Stored records:
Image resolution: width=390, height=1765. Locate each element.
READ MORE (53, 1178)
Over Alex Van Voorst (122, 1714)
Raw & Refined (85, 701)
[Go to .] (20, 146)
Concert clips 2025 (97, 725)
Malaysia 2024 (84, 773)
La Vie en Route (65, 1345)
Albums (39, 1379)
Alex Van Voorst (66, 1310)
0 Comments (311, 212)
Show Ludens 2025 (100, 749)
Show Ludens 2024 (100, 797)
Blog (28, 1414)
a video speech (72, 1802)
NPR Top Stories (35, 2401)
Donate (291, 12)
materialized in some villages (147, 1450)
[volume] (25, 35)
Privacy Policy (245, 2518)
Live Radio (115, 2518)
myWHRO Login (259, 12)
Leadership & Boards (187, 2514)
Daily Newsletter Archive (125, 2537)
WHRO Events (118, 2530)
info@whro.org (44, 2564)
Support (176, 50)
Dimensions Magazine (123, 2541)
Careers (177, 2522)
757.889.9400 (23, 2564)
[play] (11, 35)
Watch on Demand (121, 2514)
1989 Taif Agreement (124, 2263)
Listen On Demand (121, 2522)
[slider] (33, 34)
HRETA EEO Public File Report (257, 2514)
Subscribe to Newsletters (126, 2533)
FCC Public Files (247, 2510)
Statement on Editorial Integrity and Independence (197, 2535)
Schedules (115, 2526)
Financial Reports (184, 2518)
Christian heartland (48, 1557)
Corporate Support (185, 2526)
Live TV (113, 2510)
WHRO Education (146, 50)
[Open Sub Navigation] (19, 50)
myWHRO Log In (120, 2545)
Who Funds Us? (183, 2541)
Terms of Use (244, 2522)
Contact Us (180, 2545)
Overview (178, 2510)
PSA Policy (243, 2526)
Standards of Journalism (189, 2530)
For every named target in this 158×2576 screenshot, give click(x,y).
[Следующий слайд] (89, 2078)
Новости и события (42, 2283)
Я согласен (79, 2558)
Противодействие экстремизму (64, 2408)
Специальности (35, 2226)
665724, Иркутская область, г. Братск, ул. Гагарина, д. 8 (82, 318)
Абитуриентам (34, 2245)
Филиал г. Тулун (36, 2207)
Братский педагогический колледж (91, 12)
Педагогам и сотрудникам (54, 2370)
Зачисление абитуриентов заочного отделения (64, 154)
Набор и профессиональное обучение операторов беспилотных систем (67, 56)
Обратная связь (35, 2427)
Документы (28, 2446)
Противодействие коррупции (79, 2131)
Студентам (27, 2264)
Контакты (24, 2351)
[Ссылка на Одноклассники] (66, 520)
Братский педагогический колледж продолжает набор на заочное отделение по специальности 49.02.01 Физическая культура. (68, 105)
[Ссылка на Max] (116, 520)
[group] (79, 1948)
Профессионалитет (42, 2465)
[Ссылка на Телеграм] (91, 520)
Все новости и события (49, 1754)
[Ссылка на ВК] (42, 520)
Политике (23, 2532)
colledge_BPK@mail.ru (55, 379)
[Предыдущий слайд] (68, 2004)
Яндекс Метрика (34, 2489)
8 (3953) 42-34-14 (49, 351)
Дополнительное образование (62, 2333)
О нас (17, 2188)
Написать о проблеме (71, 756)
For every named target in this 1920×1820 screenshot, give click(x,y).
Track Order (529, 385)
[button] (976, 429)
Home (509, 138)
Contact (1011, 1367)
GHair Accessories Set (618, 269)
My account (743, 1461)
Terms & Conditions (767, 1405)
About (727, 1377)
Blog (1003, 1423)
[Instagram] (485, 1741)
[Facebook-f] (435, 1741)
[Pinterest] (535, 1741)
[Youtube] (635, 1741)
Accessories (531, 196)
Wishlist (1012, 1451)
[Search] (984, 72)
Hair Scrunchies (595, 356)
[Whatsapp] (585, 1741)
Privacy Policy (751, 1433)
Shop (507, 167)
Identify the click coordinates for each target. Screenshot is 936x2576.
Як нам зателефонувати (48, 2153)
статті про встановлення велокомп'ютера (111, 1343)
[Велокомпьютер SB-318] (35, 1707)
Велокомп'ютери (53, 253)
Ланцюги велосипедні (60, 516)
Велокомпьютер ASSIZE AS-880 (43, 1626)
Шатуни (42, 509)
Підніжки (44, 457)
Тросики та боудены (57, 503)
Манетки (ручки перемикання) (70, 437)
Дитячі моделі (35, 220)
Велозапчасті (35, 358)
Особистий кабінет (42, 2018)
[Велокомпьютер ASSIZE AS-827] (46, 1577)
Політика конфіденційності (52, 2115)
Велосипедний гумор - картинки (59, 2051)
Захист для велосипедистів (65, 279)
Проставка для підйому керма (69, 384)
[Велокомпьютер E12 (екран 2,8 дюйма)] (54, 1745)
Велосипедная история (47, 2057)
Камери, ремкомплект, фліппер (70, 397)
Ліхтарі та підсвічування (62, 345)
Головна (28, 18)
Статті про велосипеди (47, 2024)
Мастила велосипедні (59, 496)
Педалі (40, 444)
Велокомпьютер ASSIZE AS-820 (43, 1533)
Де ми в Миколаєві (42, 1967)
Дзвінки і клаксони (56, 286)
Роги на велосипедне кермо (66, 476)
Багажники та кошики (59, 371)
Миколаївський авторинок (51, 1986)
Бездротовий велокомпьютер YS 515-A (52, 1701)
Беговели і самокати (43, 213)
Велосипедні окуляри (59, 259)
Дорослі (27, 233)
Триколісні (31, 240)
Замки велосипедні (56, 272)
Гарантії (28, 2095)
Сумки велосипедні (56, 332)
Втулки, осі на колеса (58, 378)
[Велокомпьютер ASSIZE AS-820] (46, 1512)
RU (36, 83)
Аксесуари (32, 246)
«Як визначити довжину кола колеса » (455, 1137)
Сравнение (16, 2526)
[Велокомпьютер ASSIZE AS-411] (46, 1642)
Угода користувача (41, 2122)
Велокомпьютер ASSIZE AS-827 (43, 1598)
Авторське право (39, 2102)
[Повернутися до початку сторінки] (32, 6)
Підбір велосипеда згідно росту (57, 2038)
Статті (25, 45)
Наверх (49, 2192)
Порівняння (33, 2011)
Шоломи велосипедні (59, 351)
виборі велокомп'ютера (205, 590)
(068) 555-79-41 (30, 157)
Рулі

Task:
There is a line with "GHair Accessories Set (618, 269)" and a line with "Педалі (40, 444)" above. Copy exactly those two lines and all lines between them, with nothing else.

Task answer:
GHair Accessories Set (618, 269)
My account (743, 1461)
Terms & Conditions (767, 1405)
About (727, 1377)
Blog (1003, 1423)
[Instagram] (485, 1741)
[Facebook-f] (435, 1741)
[Pinterest] (535, 1741)
[Youtube] (635, 1741)
Accessories (531, 196)
Wishlist (1012, 1451)
[Search] (984, 72)
Hair Scrunchies (595, 356)
[Whatsapp] (585, 1741)
Privacy Policy (751, 1433)
Shop (507, 167)
Identify the click coordinates for each target. Screenshot is 936x2576.
Як нам зателефонувати (48, 2153)
статті про встановлення велокомп'ютера (111, 1343)
[Велокомпьютер SB-318] (35, 1707)
Велокомп'ютери (53, 253)
Ланцюги велосипедні (60, 516)
Велокомпьютер ASSIZE AS-880 (43, 1626)
Шатуни (42, 509)
Підніжки (44, 457)
Тросики та боудены (57, 503)
Манетки (ручки перемикання) (70, 437)
Дитячі моделі (35, 220)
Велозапчасті (35, 358)
Особистий кабінет (42, 2018)
[Велокомпьютер ASSIZE AS-827] (46, 1577)
Політика конфіденційності (52, 2115)
Велосипедний гумор - картинки (59, 2051)
Захист для велосипедистів (65, 279)
Проставка для підйому керма (69, 384)
[Велокомпьютер E12 (екран 2,8 дюйма)] (54, 1745)
Велосипедная история (47, 2057)
Камери, ремкомплект, фліппер (70, 397)
Ліхтарі та підсвічування (62, 345)
Головна (28, 18)
Статті про велосипеди (47, 2024)
Мастила велосипедні (59, 496)
Педалі (40, 444)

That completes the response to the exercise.